### [CHECK YOUR UNDERSTANDING]
1 > Copy the passage of the blog post on the "Jack and Bobby" pilot word for word, starting at "This was a fun" and ending at "does not exist.".
2 > Carry on the blog post about the "Jack and Bobby" pilot from the point where it stops.

### [TEXT BLOCK]
++++++
Friday, June 07, 2013

Week 3 of "My 25 Favourite Episodes of TV"


This was a fun one, probably because no one has ever seen or heard of this show before. Maybe it doesn't actually exist and it's just something I hallucinated in a Don Draper fever dream. Or a Don Draper meth high. Or a Don Draper hashish bender. No wait, I have pictures and video, so it must be real! Or maybe the video exists only on a YouTube that I hallucinated in a Don Draper fever dr- yeah, let's move on.

After the break: A shadowy flight into the dangerous world of a man who does not exist.

Jack and Bobby, "Pilot"
First aired on The WB Sunday, September 12, 2004

“Could a single image ever be expected to tell their story?” – Victor Sable

While walking through downtown Toronto recently, I came across an interesting photography series whose title and author I really should have tried harder to remember. At first it actually appeared to be a series of advertisements – I believe they were in glass cases that print ads are usually found in – so my reaction was, “Wow, what’s this an ad for? It made me stop and actually walk up to the thing to try and find out, so good job.” The images were very simple – just grey backgrounds with centered, white text on them, reading things like “Wreckage of the World Trade Center.” or “Jack Ruby shooting Lee Harvey Oswald in Dallas.” These refer to photos so iconic we don’t need to see them – they’re burned into our brain as the defining image of the event. We’re not remembering a photo in our mind of what happened – we’re remembering the photo. And though I was in a hurry to catch a train, I still took some time to think about these photos and the quote above from Victor Sable, a Harvard professor who has a hand in the making of a documentary on the life of the fictional 51st President of the United States on The WB’s short lived “Jack and Bobby”.

Sable notes that the first photograph of a U.S. president was taken of James K. Polk in 1848 and ever since, “each president has had one defining image associated with him or her” (“Jack and Bobby’s” 2004 assumptions that both an African American and a woman will be the head of state sometime before 2040 are on the right track to being accurate). We see a montage of presidency-defining shots – a stoic looking Abraham Lincoln, Harry Truman holding up the infamously botched “Dewey Defeats Truman” headline, LBJ taking the oath of office on Air Force One – before Sable tells us that “no documentary about President McCallister’s administration could be complete without mention of this photo:


“Taken just before his election in 2040, it tells the story of a fiercely determined man, on the cusp of wresting victory away from the jaws of near-certain defeat.
++++++
### [SOURCE INFORMATION]
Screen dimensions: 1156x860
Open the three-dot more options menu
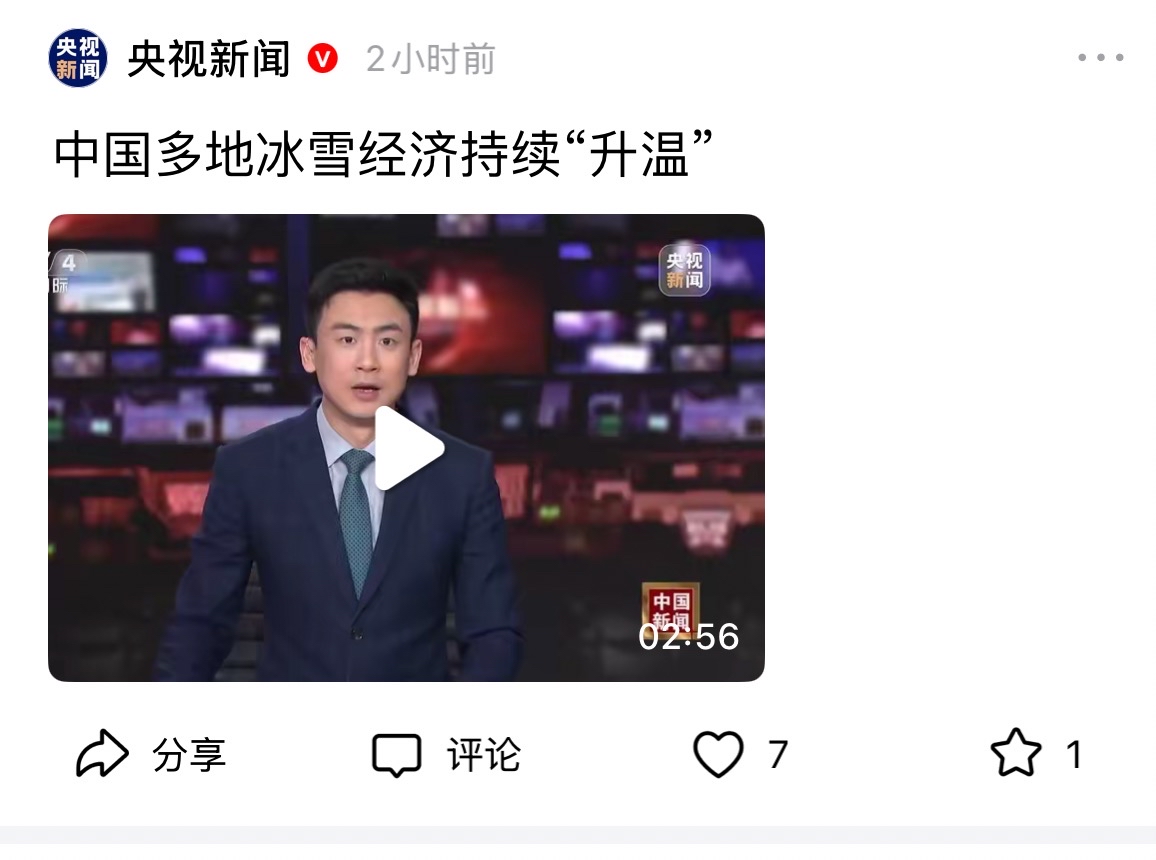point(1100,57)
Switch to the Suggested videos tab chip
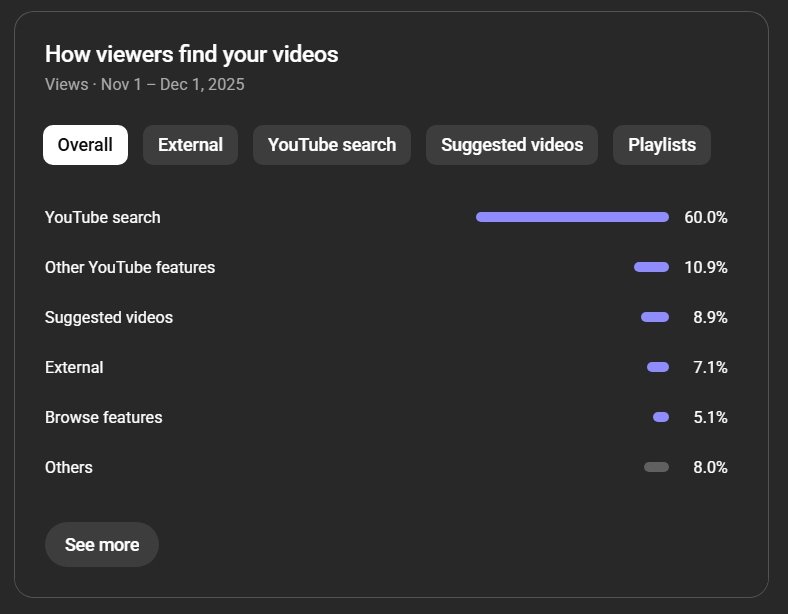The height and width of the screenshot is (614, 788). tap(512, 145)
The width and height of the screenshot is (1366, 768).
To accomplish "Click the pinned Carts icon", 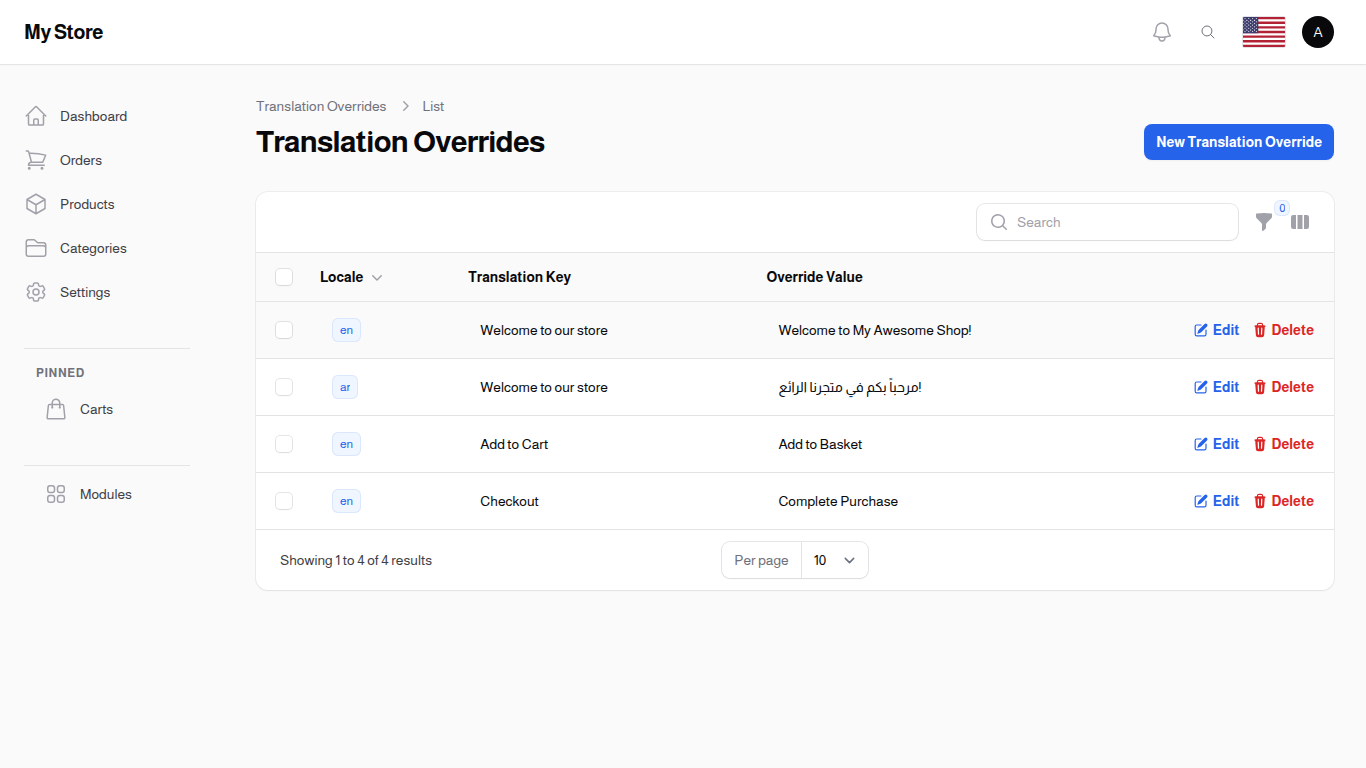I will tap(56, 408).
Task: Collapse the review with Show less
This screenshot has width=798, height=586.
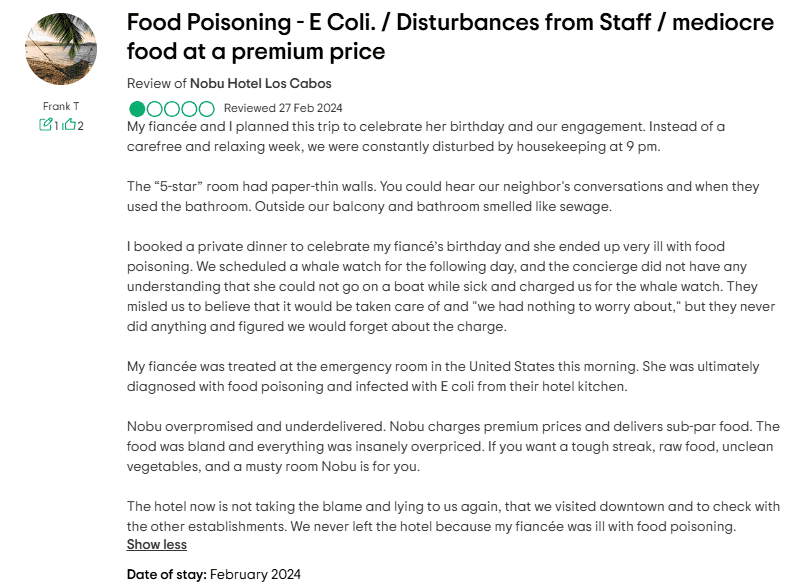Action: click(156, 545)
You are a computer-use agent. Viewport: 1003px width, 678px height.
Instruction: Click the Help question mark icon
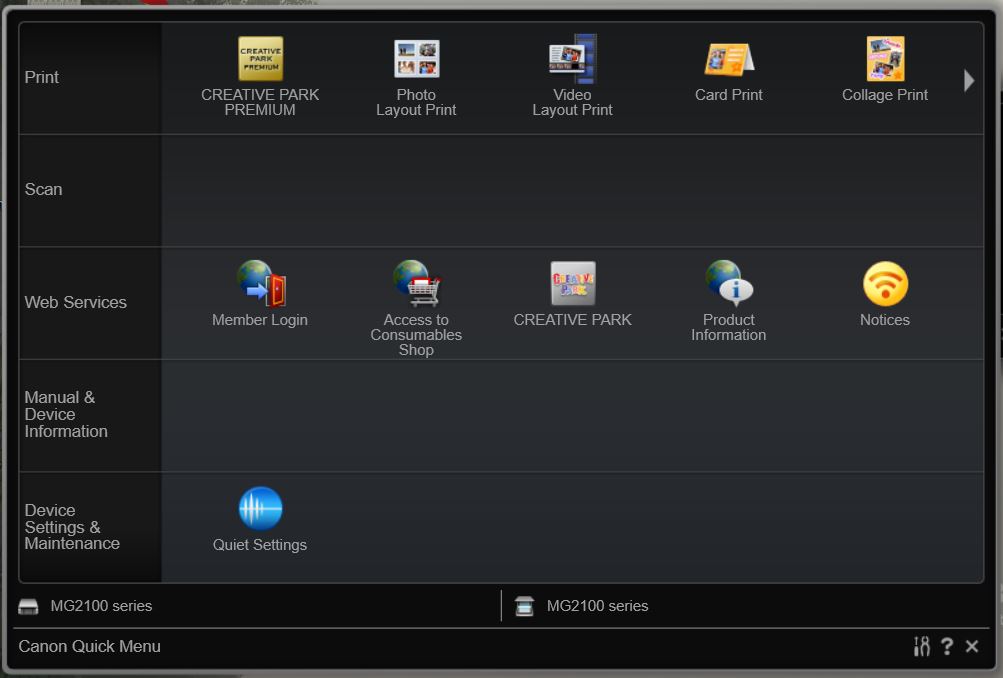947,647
++++++
### [ANSWER LIST]
1 >
This was a fun one, probably because no one has ever seen or heard of this show before. Maybe it doesn't actually exist and it's just something I hallucinated in a Don Draper fever dream. Or a Don Draper meth high. Or a Don Draper hashish bender. No wait, I have pictures and video, so it must be real! Or maybe the video exists only on a YouTube that I hallucinated in a Don Draper fever dr- yeah, let's move on.

After the break: A shadowy flight into the dangerous world of a man who does not exist.

2 >
“Now whether it tells the whole story...” Sable continues, “...well that’s another question altogether, isn’t it?”

The photo tells part of the story, but it reveals very little about the people and events who shaped a young man who would grow up to be the leader of the free world. “Jack and Bobby” asks a lot of questions about greatness, and one of its most interesting is whether people are aware they are destined for it, or if, as Winston Churchill wrote, it is thrust upon us.

In the year 2004, Jack (Matt Long) and Bobby McCallister (Logan Lerman) are growing up in the small, college town of Hart, Missouri. Raised by their single mother Grace (Christine Lahti), an eccentric but popular history professor, 13-year-old Bobby is a geeky social outcast with just one friend. 16-year-old Jack, meanwhile, has done everything he can to not be a social outcast with just one friend, always ready with an excuse as to why there’s no food in the house or why his hippie mom won’t allow them to have a TV. As he later tells Grace, “normal is what you have to be if you don’t want to spend every day of high school getting beat up.”

For Jack, the first day of school consists of goofing off with his best friend Marcus Ride (Edwin Hodge) and trying to strike up a conversation with the new girl at Truman High, Courtney Benedict (Jessica Pare), daughter of the new college president/Grace’s boss Peter (John Slattery) (I’ll interject here that the five people who watched both “Jack and Bobby” and season 4 of “Mad Men” had their minds blown when Joey Baird and Megan Calvet joined the SCDP payroll). For Bobby, the first day of high school goes much less smoothly, with his peers treating him as a trash can as he tries to recruit members for the school’s soon to be formed (by Bobby, of course) space club.

“All the McCallisters had that thing,” says senior counsel to the president Marcus Ride in the year 2049. “Knowing what you want and going after it without any hesitation or equivocation.”

At a bonfire pep rally, Jack and Courtney begin to bond over their mutual lack of a strong parental figure, as Courtney reveals her mother’s suicide. But elsewhere Bobby’s only friendship seemingly comes to an end as a panicked Warren decides to abandon Bobby for the cool, clove-smoking bad boys of eighth grade. And of course, Warren handled the situation the way all 13 year olds do – with punches.

Left friendless, Warren’s worries about five years of being a social pariah finally catch up to Bobby. So Bobby decides to demonstrate that he is just as well versed in making judgment calls as Warren by stealing marijuana out of Grace’s desk drawer and bringing it to school.

And in the year 2049, President McCallister’s political strategist makes first mention of “The Lie”.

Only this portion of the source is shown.